● **MATERIALS PROVIDED**
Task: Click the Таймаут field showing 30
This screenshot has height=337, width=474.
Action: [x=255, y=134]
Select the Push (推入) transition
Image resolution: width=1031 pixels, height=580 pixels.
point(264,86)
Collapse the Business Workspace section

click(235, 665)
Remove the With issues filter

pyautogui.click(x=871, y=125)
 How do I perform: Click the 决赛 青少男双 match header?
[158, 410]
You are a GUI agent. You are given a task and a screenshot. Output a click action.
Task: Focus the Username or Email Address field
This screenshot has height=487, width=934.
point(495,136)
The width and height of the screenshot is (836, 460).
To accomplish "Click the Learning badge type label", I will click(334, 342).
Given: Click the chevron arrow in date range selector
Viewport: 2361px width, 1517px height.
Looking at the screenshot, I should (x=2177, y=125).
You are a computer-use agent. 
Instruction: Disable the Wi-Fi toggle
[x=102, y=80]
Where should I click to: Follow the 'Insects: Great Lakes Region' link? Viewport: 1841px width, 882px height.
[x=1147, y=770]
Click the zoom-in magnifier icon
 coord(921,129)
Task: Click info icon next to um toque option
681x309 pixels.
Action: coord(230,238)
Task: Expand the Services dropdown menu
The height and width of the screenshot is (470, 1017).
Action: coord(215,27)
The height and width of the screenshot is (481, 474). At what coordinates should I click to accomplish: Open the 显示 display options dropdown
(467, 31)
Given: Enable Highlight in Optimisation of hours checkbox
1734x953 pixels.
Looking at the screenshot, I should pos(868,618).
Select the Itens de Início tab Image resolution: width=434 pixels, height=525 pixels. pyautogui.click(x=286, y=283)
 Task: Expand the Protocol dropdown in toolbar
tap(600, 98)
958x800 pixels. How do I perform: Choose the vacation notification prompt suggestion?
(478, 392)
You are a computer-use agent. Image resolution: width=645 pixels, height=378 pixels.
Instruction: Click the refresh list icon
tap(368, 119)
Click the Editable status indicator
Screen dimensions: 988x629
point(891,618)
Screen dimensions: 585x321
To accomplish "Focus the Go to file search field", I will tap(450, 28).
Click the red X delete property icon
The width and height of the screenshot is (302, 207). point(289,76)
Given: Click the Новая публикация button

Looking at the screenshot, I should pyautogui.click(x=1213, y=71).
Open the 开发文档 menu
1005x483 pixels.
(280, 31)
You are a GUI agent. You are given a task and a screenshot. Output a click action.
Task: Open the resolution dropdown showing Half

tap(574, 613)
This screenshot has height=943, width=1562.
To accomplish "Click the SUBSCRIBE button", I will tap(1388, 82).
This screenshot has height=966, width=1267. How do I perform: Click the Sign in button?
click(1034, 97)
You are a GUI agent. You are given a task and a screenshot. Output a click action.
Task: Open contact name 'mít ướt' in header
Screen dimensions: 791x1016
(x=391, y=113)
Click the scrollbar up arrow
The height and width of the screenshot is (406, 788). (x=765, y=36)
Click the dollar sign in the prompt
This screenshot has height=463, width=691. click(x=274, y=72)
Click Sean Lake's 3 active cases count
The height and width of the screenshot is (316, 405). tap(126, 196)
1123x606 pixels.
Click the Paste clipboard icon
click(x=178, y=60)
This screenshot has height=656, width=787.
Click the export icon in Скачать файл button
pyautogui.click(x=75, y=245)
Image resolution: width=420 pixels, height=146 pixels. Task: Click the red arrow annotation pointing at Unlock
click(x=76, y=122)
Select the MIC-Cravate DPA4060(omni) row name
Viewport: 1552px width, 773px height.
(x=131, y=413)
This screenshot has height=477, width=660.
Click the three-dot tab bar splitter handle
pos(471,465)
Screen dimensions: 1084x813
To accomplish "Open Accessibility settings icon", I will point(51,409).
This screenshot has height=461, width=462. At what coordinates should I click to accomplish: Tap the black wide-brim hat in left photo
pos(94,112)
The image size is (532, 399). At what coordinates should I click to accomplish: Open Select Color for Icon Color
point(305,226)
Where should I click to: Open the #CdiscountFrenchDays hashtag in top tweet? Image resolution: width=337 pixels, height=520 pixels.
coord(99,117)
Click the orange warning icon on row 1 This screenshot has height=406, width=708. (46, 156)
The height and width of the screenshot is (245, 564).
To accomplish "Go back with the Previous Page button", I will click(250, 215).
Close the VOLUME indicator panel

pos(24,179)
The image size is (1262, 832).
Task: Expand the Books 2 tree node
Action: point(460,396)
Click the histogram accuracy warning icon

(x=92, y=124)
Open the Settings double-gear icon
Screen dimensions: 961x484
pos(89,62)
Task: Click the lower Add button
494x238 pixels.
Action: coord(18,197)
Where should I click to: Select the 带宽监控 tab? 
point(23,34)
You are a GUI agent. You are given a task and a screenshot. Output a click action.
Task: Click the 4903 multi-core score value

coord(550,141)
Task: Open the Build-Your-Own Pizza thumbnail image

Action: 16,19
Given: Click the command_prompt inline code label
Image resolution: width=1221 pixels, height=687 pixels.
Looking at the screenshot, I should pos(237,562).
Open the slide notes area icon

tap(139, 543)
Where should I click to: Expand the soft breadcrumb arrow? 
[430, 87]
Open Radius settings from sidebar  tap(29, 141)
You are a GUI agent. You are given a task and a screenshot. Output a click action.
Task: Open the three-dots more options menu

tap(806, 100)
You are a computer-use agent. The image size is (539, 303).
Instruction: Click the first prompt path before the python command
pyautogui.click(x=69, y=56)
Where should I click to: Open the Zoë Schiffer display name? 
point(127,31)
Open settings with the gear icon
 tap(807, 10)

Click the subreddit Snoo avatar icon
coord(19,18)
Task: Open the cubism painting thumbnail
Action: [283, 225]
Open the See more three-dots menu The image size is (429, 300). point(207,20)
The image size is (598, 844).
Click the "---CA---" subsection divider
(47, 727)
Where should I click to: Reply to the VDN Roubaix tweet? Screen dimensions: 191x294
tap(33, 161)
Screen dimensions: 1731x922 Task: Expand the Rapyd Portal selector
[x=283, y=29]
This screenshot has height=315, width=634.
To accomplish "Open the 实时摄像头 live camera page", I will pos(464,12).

● **AIM OF THE EXERCISE**
Turn all the items above into a JSON list of strings, with one string per line and blank lines left out.

● **RESULT OF THE TASK**
[
  "Task: Click the Таймаут field showing 30",
  "This screenshot has height=337, width=474.",
  "Action: [x=255, y=134]",
  "Select the Push (推入) transition",
  "Image resolution: width=1031 pixels, height=580 pixels.",
  "point(264,86)",
  "Collapse the Business Workspace section",
  "click(235, 665)",
  "Remove the With issues filter",
  "pyautogui.click(x=871, y=125)",
  " How do I perform: Click the 决赛 青少男双 match header?",
  "[158, 410]",
  "You are a GUI agent. You are given a task and a screenshot. Output a click action.",
  "Task: Focus the Username or Email Address field",
  "This screenshot has height=487, width=934.",
  "point(495,136)",
  "The width and height of the screenshot is (836, 460).",
  "To accomplish \"Click the Learning badge type label\", I will click(334, 342).",
  "Given: Click the chevron arrow in date range selector",
  "Viewport: 2361px width, 1517px height.",
  "Looking at the screenshot, I should (x=2177, y=125).",
  "You are a computer-use agent. ",
  "Instruction: Disable the Wi-Fi toggle",
  "[x=102, y=80]",
  "Where should I click to: Follow the 'Insects: Great Lakes Region' link? Viewport: 1841px width, 882px height.",
  "[x=1147, y=770]",
  "Click the zoom-in magnifier icon",
  " coord(921,129)",
  "Task: Click info icon next to um toque option",
  "681x309 pixels.",
  "Action: coord(230,238)",
  "Task: Expand the Services dropdown menu",
  "The height and width of the screenshot is (470, 1017).",
  "Action: coord(215,27)",
  "The height and width of the screenshot is (481, 474). At what coordinates should I click to accomplish: Open the 显示 display options dropdown",
  "(467, 31)",
  "Given: Enable Highlight in Optimisation of hours checkbox",
  "1734x953 pixels.",
  "Looking at the screenshot, I should pos(868,618).",
  "Select the Itens de Início tab Image resolution: width=434 pixels, height=525 pixels. pyautogui.click(x=286, y=283)",
  " Task: Expand the Protocol dropdown in toolbar",
  "tap(600, 98)",
  "958x800 pixels. How do I perform: Choose the vacation notification prompt suggestion?",
  "(478, 392)",
  "You are a computer-use agent. Image resolution: width=645 pixels, height=378 pixels.",
  "Instruction: Click the refresh list icon",
  "tap(368, 119)",
  "Click the Editable status indicator",
  "Screen dimensions: 988x629",
  "point(891,618)",
  "Screen dimensions: 585x321",
  "To accomplish \"Focus the Go to file search field\", I will tap(450, 28).",
  "Click the red X delete property icon",
  "The width and height of the screenshot is (302, 207). point(289,76)",
  "Given: Click the Новая публикация button",
  "Looking at the screenshot, I should pyautogui.click(x=1213, y=71).",
  "Open the 开发文档 menu",
  "1005x483 pixels.",
  "(280, 31)",
  "You are a GUI agent. You are given a task and a screenshot. Output a click action.",
  "Task: Open the resolution dropdown showing Half",
  "tap(574, 613)",
  "This screenshot has height=943, width=1562.",
  "To accomplish \"Click the SUBSCRIBE button\", I will tap(1388, 82).",
  "This screenshot has height=966, width=1267. How do I perform: Click the Sign in button?",
  "click(1034, 97)",
  "You are a GUI agent. You are given a task and a screenshot. Output a click action.",
  "Task: Open contact name 'mít ướt' in header",
  "Screen dimensions: 791x1016",
  "(x=391, y=113)",
  "Click the scrollbar up arrow",
  "The height and width of the screenshot is (406, 788). (x=765, y=36)",
  "Click the dollar sign in the prompt",
  "This screenshot has height=463, width=691. click(x=274, y=72)",
  "Click Sean Lake's 3 active cases count",
  "The height and width of the screenshot is (316, 405). tap(126, 196)",
  "1123x606 pixels.",
  "Click the Paste clipboard icon",
  "click(x=178, y=60)",
  "This screenshot has height=656, width=787.",
  "Click the export icon in Скачать файл button",
  "pyautogui.click(x=75, y=245)",
  "Image resolution: width=420 pixels, height=146 pixels. Task: Click the red arrow annotation pointing at Unlock",
  "click(x=76, y=122)",
  "Select the MIC-Cravate DPA4060(omni) row name",
  "Viewport: 1552px width, 773px height.",
  "(x=131, y=413)",
  "This screenshot has height=477, width=660.",
  "Click the three-dot tab bar splitter handle",
  "pos(471,465)",
  "Screen dimensions: 1084x813",
  "To accomplish \"Open Accessibility settings icon\", I will point(51,409).",
  "This screenshot has height=461, width=462. At what coordinates should I click to accomplish: Tap the black wide-brim hat in left photo",
  "pos(94,112)",
  "The image size is (532, 399). At what coordinates should I click to accomplish: Open Select Color for Icon Color",
  "point(305,226)",
  "Where should I click to: Open the #CdiscountFrenchDays hashtag in top tweet? Image resolution: width=337 pixels, height=520 pixels.",
  "coord(99,117)",
  "Click the orange warning icon on row 1 This screenshot has height=406, width=708. (46, 156)",
  "The height and width of the screenshot is (245, 564).",
  "To accomplish \"Go back with the Previous Page button\", I will click(250, 215).",
  "Close the VOLUME indicator panel",
  "pos(24,179)",
  "The image size is (1262, 832).",
  "Task: Expand the Books 2 tree node",
  "Action: point(460,396)",
  "Click the histogram accuracy warning icon",
  "(x=92, y=124)",
  "Open the Settings double-gear icon",
  "Screen dimensions: 961x484",
  "pos(89,62)",
  "Task: Click the lower Add button",
  "494x238 pixels.",
  "Action: coord(18,197)",
  "Where should I click to: Select the 带宽监控 tab? ",
  "point(23,34)",
  "You are a GUI agent. You are given a task and a screenshot. Output a click action.",
  "Task: Click the 4903 multi-core score value",
  "coord(550,141)",
  "Task: Open the Build-Your-Own Pizza thumbnail image",
  "Action: 16,19",
  "Given: Click the command_prompt inline code label",
  "Image resolution: width=1221 pixels, height=687 pixels.",
  "Looking at the screenshot, I should pos(237,562).",
  "Open the slide notes area icon",
  "tap(139, 543)",
  "Where should I click to: Expand the soft breadcrumb arrow? ",
  "[430, 87]",
  "Open Radius settings from sidebar  tap(29, 141)",
  "You are a GUI agent. You are given a task and a screenshot. Output a click action.",
  "Task: Open the three-dots more options menu",
  "tap(806, 100)",
  "You are a computer-use agent. The image size is (539, 303).",
  "Instruction: Click the first prompt path before the python command",
  "pyautogui.click(x=69, y=56)",
  "Where should I click to: Open the Zoë Schiffer display name? ",
  "point(127,31)",
  "Open settings with the gear icon",
  " tap(807, 10)",
  "Click the subreddit Snoo avatar icon",
  "coord(19,18)",
  "Task: Open the cubism painting thumbnail",
  "Action: [283, 225]",
  "Open the See more three-dots menu The image size is (429, 300). point(207,20)",
  "The image size is (598, 844).",
  "Click the \"---CA---\" subsection divider",
  "(47, 727)",
  "Where should I click to: Reply to the VDN Roubaix tweet? Screen dimensions: 191x294",
  "tap(33, 161)",
  "Screen dimensions: 1731x922 Task: Expand the Rapyd Portal selector",
  "[x=283, y=29]",
  "This screenshot has height=315, width=634.",
  "To accomplish \"Open the 实时摄像头 live camera page\", I will pos(464,12)."
]